Trotz zahlreicher Vermittlungsangebote gelingt der Zugang zur psychotherapeutischen Versorgung meistens über den direkten, persönlichen Weg. Von denjenigen Betroffenen, die Kontakt zu einer psychotherapeutischen Praxis aufnehmen konnten, gab ca. die Hälfte an, dies über einen telefonischen Kontakt oder die telefonische Sprechstunde getan zu haben. Digitale oder strukturierte Vermittlungsangebote werden bislang kaum in Anspruch genommen: Nur 6,8 Prozent nutzten den Patientenservice bzw. die Terminservicestelle der Kassenärztlichen Vereinigung, 4 Prozent eine Terminvermittlung durch die Krankenkasse. Private Online-Plattformen wie Doctolib oder Jameda wurden von rund 6 Prozent genutzt. Die Vermittlung über Haus- oder Fachärzte lag bei rund 7 Prozent und die Vermittlung durch Freunde oder Familie ergab gut 6 Prozent.
Daten zeigen stabilere und schnellere Zugänge zur Psychotherapie – aber nicht für alle
Die Ergebnisse aus vier Erhebungen zeigen: Die Wartezeiten auf ein erstes Gespräch in der psychotherapeutischen Versorgung haben sich im Zeitverlauf kaum verändert.
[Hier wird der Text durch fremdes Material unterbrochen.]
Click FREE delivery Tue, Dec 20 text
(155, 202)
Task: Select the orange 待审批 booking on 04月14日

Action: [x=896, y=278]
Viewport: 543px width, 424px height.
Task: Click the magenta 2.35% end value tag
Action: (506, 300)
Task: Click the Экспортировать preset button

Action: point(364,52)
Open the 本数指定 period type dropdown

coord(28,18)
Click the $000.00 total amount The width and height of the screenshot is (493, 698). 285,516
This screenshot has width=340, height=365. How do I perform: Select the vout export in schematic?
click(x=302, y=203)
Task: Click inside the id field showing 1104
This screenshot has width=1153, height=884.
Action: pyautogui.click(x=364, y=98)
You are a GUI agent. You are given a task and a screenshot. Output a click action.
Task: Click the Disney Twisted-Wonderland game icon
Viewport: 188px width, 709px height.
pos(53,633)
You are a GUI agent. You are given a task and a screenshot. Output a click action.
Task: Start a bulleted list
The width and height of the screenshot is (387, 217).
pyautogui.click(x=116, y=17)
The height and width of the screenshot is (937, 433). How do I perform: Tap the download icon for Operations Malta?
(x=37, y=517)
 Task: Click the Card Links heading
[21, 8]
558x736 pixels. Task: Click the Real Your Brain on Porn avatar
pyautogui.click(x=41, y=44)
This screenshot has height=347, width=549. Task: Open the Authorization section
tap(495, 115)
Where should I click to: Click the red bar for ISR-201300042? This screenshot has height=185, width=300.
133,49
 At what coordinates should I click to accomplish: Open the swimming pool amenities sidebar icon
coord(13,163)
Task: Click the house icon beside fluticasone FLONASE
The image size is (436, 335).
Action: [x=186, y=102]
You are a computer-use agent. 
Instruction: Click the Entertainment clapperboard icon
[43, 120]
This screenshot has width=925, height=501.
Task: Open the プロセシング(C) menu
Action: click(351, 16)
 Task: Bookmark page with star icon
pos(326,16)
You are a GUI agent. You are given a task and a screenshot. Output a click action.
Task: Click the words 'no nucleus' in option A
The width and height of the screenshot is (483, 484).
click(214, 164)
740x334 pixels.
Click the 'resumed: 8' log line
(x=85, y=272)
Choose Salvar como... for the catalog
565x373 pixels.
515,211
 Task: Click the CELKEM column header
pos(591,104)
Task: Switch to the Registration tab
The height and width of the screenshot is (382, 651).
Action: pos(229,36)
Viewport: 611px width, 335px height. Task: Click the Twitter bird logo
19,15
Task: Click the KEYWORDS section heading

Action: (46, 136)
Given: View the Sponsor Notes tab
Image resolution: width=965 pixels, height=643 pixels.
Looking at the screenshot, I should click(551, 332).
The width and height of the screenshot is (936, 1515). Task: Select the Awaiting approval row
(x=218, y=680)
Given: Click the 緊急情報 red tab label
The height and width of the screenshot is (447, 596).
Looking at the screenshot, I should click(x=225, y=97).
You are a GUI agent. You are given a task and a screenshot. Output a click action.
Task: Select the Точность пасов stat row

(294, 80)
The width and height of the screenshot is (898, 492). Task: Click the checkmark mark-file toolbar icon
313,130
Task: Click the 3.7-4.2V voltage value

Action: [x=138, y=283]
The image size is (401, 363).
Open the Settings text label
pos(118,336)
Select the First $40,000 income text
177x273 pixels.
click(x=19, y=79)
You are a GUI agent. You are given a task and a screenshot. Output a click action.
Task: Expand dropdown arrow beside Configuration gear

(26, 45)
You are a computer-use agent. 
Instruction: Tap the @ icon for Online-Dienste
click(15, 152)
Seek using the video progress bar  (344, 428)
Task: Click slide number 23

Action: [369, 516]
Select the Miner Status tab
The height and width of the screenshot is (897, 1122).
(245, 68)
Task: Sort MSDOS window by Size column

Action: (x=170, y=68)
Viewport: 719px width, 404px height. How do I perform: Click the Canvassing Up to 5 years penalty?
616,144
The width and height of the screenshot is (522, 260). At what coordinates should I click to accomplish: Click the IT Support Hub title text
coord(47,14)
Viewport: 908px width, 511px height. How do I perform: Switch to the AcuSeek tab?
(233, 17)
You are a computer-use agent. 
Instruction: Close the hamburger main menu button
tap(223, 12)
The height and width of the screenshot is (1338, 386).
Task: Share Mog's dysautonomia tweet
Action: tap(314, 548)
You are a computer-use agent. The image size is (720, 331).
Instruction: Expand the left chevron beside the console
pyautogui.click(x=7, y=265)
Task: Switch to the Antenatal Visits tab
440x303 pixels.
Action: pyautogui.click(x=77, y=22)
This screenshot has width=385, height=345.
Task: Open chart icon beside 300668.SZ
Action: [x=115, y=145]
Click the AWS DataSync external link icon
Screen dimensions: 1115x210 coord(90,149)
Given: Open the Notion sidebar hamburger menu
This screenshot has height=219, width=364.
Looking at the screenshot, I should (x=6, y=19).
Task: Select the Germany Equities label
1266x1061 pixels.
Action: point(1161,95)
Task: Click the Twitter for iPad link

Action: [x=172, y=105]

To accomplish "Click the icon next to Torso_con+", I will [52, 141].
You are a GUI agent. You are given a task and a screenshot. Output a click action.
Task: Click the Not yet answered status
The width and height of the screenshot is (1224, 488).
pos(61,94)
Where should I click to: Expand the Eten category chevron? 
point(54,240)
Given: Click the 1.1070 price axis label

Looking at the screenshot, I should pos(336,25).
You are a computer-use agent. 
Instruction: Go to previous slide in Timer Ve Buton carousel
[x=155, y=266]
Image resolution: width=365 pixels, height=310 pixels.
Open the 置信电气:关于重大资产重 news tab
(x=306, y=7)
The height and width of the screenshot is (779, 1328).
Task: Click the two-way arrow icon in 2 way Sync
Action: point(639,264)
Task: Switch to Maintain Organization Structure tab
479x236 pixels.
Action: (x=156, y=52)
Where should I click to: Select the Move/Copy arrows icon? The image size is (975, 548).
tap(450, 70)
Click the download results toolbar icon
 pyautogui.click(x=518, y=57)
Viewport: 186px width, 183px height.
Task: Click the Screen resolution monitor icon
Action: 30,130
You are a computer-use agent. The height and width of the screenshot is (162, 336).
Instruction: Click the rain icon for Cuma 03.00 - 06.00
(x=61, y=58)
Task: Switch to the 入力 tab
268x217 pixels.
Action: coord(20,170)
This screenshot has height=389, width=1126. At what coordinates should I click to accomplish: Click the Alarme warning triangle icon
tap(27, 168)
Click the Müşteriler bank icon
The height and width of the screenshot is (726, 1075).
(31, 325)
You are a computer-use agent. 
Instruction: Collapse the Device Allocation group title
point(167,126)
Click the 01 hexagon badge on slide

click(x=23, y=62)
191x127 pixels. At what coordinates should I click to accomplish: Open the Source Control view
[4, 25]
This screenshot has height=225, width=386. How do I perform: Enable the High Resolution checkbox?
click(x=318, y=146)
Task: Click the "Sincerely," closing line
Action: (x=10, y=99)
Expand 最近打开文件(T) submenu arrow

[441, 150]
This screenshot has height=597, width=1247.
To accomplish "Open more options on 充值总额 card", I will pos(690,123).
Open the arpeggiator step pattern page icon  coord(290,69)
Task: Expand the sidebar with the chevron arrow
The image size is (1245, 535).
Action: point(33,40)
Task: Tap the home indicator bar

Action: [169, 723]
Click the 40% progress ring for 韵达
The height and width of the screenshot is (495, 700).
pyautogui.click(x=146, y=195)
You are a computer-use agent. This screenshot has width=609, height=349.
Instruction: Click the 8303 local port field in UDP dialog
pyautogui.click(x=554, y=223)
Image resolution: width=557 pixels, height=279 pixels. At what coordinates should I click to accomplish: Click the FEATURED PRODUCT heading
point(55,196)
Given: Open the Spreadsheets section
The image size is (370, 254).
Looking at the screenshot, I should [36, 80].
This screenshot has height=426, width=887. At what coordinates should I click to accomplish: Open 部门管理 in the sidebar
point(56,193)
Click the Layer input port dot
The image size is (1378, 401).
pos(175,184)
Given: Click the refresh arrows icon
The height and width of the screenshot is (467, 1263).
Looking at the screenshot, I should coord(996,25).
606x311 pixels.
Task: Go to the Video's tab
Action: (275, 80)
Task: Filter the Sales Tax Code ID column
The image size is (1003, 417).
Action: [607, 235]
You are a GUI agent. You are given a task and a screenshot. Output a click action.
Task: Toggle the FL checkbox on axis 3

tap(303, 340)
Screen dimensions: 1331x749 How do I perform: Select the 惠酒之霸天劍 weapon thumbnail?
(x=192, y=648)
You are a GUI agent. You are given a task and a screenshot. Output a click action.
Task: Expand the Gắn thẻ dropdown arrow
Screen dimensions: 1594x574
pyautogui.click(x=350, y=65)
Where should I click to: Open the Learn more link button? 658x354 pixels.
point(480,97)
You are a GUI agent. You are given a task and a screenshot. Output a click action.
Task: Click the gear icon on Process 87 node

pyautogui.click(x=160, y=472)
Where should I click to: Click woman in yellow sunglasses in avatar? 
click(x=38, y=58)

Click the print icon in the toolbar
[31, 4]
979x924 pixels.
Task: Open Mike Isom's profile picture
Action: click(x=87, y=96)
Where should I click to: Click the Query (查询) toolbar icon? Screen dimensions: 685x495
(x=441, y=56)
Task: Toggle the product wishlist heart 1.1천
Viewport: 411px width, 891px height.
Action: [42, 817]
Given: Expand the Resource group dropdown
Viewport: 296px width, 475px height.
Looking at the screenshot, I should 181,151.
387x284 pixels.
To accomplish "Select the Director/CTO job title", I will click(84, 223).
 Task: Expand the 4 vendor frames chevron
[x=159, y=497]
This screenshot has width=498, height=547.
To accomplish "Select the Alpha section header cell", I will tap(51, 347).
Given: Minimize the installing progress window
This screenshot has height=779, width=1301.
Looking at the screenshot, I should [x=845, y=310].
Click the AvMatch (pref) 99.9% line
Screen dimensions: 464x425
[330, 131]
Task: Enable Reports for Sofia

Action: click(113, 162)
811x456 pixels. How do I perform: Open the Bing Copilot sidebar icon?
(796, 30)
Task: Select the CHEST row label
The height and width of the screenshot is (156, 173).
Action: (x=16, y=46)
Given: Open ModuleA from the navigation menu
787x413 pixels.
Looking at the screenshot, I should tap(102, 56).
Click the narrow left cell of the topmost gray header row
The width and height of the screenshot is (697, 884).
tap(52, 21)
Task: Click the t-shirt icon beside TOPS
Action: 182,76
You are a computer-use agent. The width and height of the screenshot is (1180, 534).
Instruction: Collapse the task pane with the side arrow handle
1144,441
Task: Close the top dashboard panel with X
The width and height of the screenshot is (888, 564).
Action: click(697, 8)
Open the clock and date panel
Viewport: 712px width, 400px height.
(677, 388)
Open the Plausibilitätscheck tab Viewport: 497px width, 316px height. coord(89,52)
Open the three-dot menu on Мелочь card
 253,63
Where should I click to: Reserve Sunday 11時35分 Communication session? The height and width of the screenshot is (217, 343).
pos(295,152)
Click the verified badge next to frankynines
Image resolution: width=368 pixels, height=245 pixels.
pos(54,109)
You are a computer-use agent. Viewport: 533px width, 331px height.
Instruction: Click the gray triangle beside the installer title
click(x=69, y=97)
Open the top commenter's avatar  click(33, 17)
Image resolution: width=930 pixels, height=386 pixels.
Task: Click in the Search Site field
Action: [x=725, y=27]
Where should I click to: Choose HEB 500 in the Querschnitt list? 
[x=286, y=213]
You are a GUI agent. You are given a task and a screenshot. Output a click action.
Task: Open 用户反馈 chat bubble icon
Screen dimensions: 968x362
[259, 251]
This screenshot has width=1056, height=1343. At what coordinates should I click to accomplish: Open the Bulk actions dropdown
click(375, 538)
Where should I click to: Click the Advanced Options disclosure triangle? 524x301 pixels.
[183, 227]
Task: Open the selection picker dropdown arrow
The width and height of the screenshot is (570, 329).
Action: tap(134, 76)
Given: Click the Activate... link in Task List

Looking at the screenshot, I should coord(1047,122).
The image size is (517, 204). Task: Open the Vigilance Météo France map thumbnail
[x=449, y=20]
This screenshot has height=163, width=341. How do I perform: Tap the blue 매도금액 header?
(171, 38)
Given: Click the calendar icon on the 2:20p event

Im Jahr 2024 lag der Median bei 14 Tagen, der Durchschnitt bei knapp 30 Tagen – gerechnet vom Erstkontakt bis zum Erstgespräch. Bis zum Beginn einer psychotherapeutischen Behandlung vergehen im Median weitere 10 Tage, im Durchschnitt knapp 22 Tage.
Rund 80 Prozent der Befragten erhalten einen Termin zum Erstgespräch innerhalb von vier Wochen (Abb. 14). Die Wartezeit bis zum eigentlichen Therapiebeginn innerhalb von vier Wochen liegt sogar bei 87 Prozent. Auffällig ist, dass Patientinnen und Patienten mit einem sehr schlechten subjektiv eingeschätzten psychischen Gesundheitszustand signifikant längere Wartzeiten als Patienten mit einer besseren gesundheitlichen Einschätzung aufweisen.